Lost Lady Read online



  “What’s this?” he grinned. “I thought tonight you’d at least be a little glad to see me. You’re always complaining because you have no clothes.”

  “I did not ask you to do anything about my clothes! You have no rights over me whatsoever and especially not to take me to your barbaric country. I will not go, do you hear me? I am English, and I will stay in England.”

  “Where all your family and friends are?” he asked sarcastically. “I’ve just spent another day trying to find where you’ve spent your life, and I can find nothing. Damn them!” he said, running his hands through his hair. “What kind of people could discard a child like you?”

  Perhaps it was the tiredness from not sleeping well and the exhausting day, but her eyes filled with great, crystal tears. She’d been so angry for the last few days that she’d had no time to think about her feelings at hearing Farrell’s disgust at the idea of marrying her and her uncle’s declaration that he detested her. For days she’d lived in a dreamworld of hoping they would rescue her, but no doubt Travis had gone to their door. Had Farrell and her uncle told him they didn’t know her?

  Before she could speak, Travis pulled her into his arms.
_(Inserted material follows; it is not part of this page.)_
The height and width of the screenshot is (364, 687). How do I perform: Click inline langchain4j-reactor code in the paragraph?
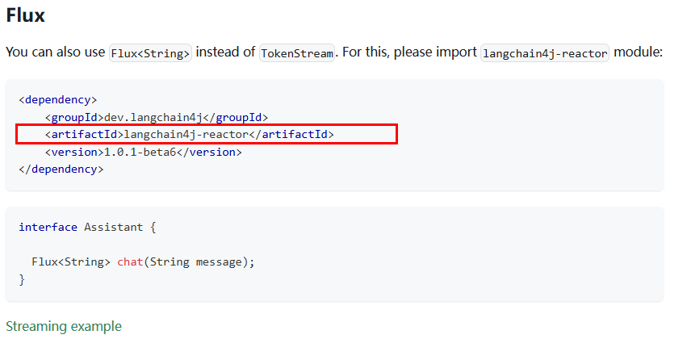[x=545, y=53]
Pushing him away, she tried to protest. “Leave me alone,” she whispered feebly, but even as she attempted to pull away from him, he held her tightly until she buried her face in his chest, and the sobs began tearing through her body.

  Travis wasted no time before he lifted her into his arms and then sat in a chair with her, cradling her like a child. “Go ahead and cry, kitten,” he said softly. “I guess if anyone deserves to, it’s you.”

  His holding of her, this stranger who made love to her and saw that she was cared for, when the people who should care for her denied her existence, made her cry harder. Worse than anything was the end of her dreams of being rescued by Farrell, of once again seeing the man she loved. Now she’d never even have a chance to prove to him that she could be a good wife; now she was going to be dragged off to America, and they’d never even know she’d gone.

  As her sobs finally began to quiet, Travis stroked her damp hair. “Want to tell me what you’re so unhappy about?”

  She couldn’t possibly tell him about Farrell. “Because I’m a prisoner!” she said as firmly as possible, pulling away from his shoulder.

  Travis continued stroking her hair, and when he spoke his voice was full of patience and understanding. “I think you were a prisoner before I ever met you. If you hadn’t been, you wouldn’t have been discarded like so much rubbish.”

  “Rubbish!” she gasped. “How dare you call me that!”

  Bewildered, Travis smiled at her. “I didn’t say you were rubbish, only that someone had treated you as such. What I can’t understand is why you seem to want to return to someone who treats you like that.”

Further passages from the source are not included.